Pixel Art Palette Swapping

PaletteSwap.zip (548.6 KB)

This zip has some examples and helper scripts.

It’s based on this article

If you want to palette swap more efficiently you should do it in the render script. This is useful for swapping all colors on the screen for example.

Your sprite materials need a nearest texture_sampler set like in the example.

If you want to swap a specific sprite you can see how to do it in the zip. It also shows how to support multiple palettes. But this will add drawcalls for each sprite potentially?

This method should work on 3d models that use nearest texture_sampler too.

There are two helper scripts one is meant to generate the greyscale image as well as the palette image. You edit the palette image to add more rows. Then use the other helper script to generate uniforms from the modified palette image. Then you can use those uniforms to set the active palette for a sprite/model/render predicate.


I really appreciate this. I’m a huge fan of making retro-like games and utilising the GPU to re-create retro effects, so so we can avoid taxing the CPU and making our games run slower for an effect that actually was very efficient to do on the original hardware. I believe this is exactly the task the GPU is meant for in this case - pretending to be the graphics chip in the old video game systems.

I’m also a fan of that article you linked to, it seems like the most efficient way to recreate this effect.

And the fact you even included a python script to convert the images and create the palettes really makes this a complete “paletted workflow” for Defold.

Yes, but breaking draw call batching between identical sprites that use a different palette index is very much a worthwhile trade off of time and effort IMO.

I have once gone deeper into this (using Kha, and with the help of the friendly team there, especially it’s creator Rob), and went the whole way of making sure each quad can be batched even if it uses a different palette index, by including the palette index in the vertex data. You end up including this value in all 4 verts but it’s the most hardware friendly way to do it.
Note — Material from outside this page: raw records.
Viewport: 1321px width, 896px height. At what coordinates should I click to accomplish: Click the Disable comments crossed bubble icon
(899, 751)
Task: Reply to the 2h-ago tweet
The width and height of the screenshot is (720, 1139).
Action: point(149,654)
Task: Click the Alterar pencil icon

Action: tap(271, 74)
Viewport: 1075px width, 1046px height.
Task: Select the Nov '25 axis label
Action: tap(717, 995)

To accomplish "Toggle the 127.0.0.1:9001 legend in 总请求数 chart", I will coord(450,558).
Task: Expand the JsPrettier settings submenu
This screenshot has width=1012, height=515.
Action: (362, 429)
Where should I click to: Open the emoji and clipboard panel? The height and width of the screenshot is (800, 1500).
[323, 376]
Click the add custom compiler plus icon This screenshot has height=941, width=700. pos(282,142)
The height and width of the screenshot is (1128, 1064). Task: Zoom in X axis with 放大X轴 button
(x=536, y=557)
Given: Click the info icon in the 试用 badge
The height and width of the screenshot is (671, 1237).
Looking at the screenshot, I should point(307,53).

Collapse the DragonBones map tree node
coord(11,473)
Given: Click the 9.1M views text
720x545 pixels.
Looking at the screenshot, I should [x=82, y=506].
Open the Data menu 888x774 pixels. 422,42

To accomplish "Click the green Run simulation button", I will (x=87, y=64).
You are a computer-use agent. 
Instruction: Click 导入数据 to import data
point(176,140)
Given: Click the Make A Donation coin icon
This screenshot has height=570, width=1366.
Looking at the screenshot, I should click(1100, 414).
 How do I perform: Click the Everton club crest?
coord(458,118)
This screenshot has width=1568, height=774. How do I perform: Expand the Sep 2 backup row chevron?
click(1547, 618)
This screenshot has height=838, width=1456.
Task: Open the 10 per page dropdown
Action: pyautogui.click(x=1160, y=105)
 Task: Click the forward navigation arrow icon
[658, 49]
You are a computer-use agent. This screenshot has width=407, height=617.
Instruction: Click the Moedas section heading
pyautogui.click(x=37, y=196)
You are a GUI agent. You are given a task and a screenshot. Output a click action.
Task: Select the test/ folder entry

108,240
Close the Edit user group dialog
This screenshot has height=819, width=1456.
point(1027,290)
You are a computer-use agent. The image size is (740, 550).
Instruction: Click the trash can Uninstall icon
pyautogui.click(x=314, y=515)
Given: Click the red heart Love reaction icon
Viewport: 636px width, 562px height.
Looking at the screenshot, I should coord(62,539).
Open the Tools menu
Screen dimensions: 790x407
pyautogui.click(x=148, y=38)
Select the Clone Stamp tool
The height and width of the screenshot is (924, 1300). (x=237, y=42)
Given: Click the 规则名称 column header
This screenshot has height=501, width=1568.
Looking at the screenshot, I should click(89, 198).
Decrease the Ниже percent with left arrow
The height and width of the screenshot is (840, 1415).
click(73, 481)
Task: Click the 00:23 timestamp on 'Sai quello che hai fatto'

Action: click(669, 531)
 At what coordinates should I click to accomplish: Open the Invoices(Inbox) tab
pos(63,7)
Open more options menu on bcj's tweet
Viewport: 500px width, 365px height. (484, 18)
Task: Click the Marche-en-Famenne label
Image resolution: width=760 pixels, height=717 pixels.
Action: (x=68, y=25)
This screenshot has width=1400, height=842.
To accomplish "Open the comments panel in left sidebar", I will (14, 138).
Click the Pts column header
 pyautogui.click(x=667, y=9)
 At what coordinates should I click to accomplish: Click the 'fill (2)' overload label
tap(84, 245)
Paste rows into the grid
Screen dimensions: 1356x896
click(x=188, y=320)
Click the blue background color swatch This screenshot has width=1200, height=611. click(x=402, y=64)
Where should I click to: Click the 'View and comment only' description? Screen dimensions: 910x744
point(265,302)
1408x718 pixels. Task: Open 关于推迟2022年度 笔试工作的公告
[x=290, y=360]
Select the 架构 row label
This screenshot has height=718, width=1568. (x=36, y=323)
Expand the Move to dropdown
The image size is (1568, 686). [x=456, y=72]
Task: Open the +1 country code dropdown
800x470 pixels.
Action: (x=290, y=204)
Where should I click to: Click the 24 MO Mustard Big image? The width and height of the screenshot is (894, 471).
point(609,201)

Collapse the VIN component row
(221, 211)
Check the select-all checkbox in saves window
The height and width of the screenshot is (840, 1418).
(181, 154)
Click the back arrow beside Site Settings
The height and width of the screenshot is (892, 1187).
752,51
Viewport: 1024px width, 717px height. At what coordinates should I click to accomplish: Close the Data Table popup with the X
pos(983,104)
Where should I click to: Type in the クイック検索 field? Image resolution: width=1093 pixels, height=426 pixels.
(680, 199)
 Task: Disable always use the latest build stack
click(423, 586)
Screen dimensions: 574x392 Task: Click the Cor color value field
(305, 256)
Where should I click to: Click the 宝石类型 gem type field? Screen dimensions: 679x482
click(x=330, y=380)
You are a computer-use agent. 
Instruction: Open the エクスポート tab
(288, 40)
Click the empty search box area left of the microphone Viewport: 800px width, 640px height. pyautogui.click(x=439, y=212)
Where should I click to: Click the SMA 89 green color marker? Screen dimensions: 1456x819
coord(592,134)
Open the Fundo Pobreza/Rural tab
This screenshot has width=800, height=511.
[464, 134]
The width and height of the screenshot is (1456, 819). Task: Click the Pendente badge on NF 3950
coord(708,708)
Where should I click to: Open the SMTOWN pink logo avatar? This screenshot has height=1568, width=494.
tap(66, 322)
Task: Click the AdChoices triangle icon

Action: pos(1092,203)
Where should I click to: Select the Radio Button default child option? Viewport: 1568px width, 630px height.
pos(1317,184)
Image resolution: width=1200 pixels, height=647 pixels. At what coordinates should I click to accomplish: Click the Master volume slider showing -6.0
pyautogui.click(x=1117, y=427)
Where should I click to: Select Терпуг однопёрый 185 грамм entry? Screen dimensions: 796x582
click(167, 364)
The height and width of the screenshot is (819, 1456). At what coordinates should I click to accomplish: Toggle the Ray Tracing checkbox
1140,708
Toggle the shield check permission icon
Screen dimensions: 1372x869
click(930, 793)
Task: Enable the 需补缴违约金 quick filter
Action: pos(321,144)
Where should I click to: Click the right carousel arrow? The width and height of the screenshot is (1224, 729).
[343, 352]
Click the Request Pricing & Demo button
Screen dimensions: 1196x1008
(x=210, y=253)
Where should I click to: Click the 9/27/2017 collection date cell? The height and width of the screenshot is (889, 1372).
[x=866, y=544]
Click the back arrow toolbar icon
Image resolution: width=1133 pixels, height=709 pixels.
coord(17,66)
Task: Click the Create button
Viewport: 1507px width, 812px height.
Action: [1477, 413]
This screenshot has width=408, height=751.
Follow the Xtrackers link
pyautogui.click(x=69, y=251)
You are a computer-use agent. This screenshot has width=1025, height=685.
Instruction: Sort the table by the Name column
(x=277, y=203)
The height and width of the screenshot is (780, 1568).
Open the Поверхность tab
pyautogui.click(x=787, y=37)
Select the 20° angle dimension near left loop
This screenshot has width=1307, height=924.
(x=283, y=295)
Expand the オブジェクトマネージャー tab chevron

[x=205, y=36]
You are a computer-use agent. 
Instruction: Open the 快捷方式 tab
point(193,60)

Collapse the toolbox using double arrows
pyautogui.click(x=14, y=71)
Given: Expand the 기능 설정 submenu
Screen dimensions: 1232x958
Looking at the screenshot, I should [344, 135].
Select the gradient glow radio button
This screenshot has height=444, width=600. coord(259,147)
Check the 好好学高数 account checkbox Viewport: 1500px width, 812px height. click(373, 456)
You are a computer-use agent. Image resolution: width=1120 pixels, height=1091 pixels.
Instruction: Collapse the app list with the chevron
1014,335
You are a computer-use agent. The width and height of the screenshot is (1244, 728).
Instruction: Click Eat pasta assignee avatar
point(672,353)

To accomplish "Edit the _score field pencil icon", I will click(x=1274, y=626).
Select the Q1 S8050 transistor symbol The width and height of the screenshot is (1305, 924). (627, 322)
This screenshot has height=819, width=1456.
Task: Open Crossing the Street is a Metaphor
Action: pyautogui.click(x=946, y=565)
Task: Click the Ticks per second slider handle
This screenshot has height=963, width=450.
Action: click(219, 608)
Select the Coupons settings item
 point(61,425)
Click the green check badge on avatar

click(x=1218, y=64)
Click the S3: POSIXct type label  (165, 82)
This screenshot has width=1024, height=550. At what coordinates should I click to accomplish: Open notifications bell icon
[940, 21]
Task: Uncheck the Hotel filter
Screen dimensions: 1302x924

But this requires you to go so low level that it circumvents the normal material workflow usually set up in game engines. Eg. in Unity you’d have to make your own vertex buffer format. Getting this deep into the weeds means you miss out out on using a built in feature of the game engine to save you time.

And I believe for not much benefit too - it would be nice to think that all sprites that use the same texture are being batched even if they have different palettes, but what kind of performance are we talking about saving here? It’s a 2D game, even if you have hundreds, or even thousands of sprites and only the ones with the same palette can be batched, that performance hit could not be anything of note, it will already have made many more draw calls than that just to draw all the different kinds of other things in the game.

With this shader technique, we have gone as far as we need to, we’ve saved ourselves and the computer practically all of the work that matters. We have used shaders to achieve the result, and avoided having to make some other cumbersome approach that would require making multiple copies of the same texture and then a system to manage them, and potentially become an actual RAM hog problem on something like the Nintendo Switch.